**DATASET CONTENT**
=== Begin Enclosure ===
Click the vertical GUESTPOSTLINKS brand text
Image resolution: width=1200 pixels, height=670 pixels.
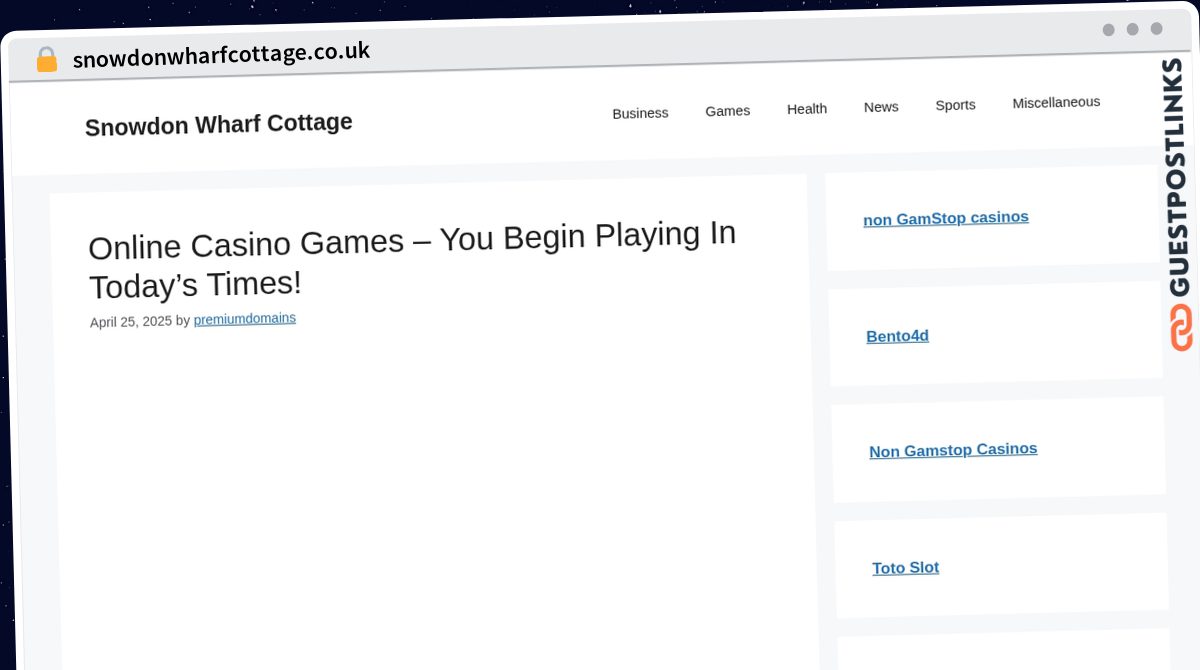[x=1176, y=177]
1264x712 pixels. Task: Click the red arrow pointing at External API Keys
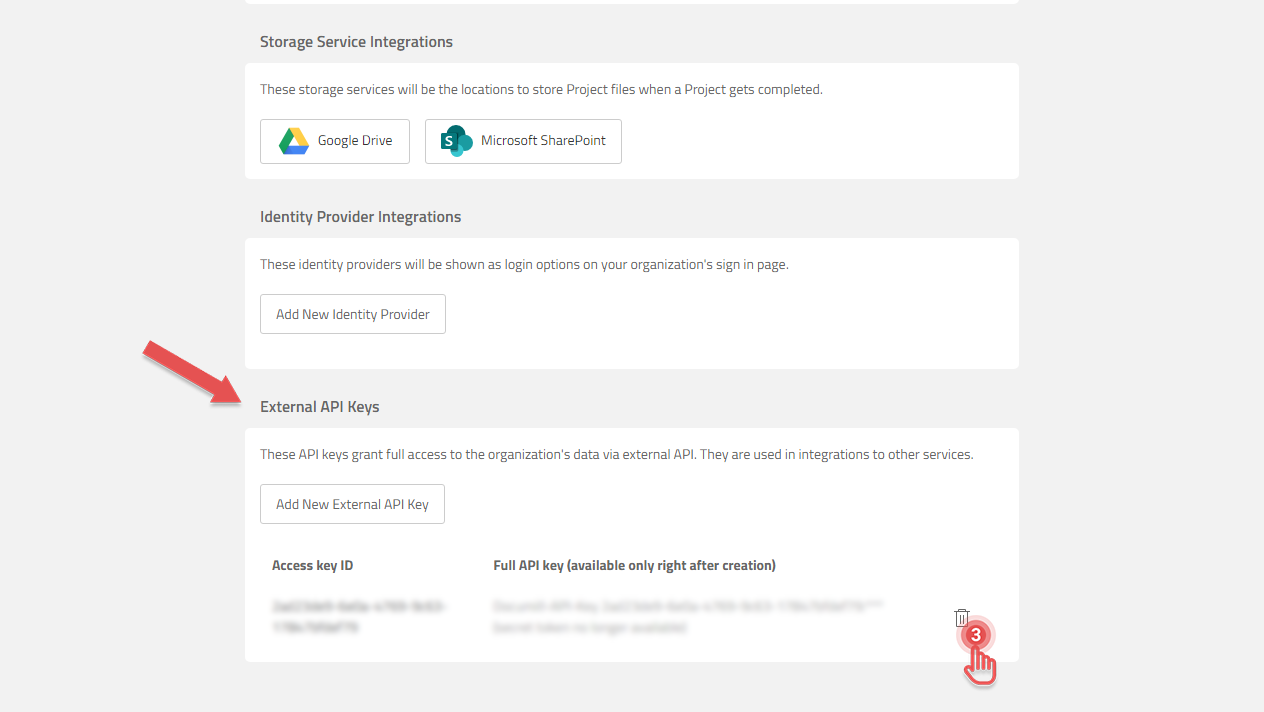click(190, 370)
=== End Enclosure ===
=== Begin Enclosure ===
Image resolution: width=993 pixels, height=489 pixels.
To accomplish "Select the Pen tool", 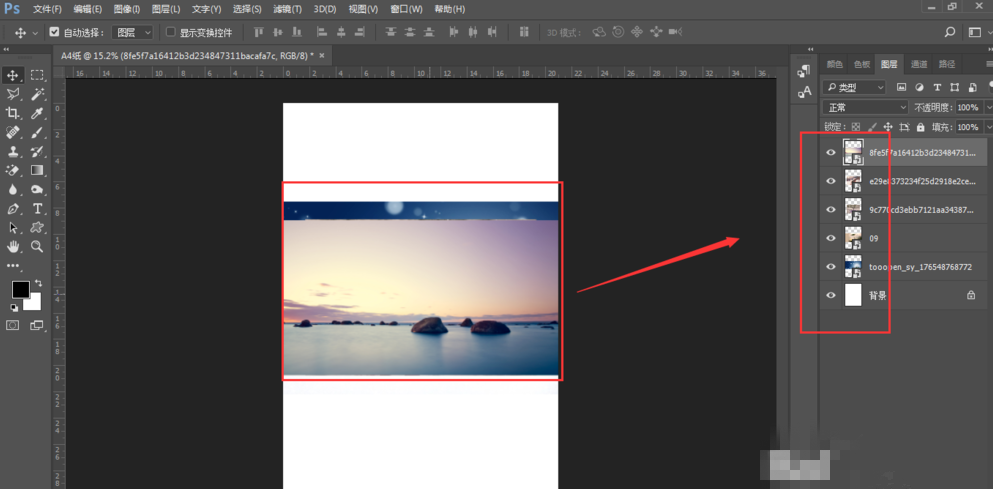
=== End Enclosure ===
=== Begin Enclosure ===
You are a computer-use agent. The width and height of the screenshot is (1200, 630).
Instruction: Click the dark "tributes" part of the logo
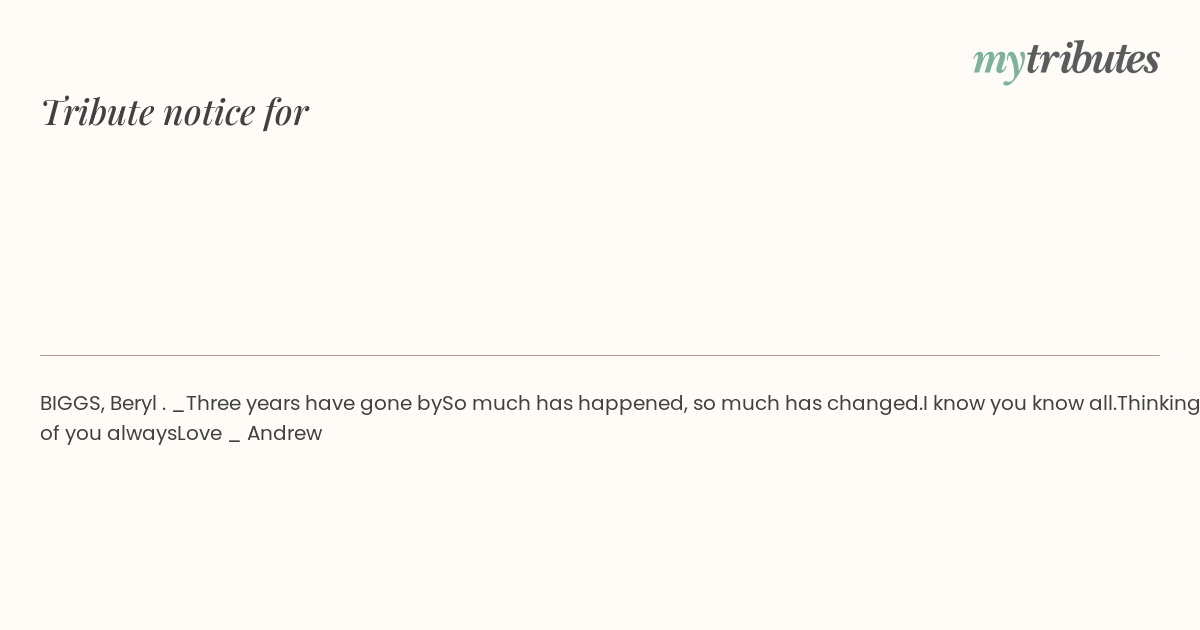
=== End Enclosure ===
**DIRECTIONS FOR THIS TASK**
Within the listing above, give again exactly every line from the line with "You are a computer-use" through the line with "Instruction: Click the", both included, and no other line.

**WRITTEN SOLUTION**
You are a computer-use agent. The width and height of the screenshot is (1200, 630).
Instruction: Click the dark "tributes" part of the logo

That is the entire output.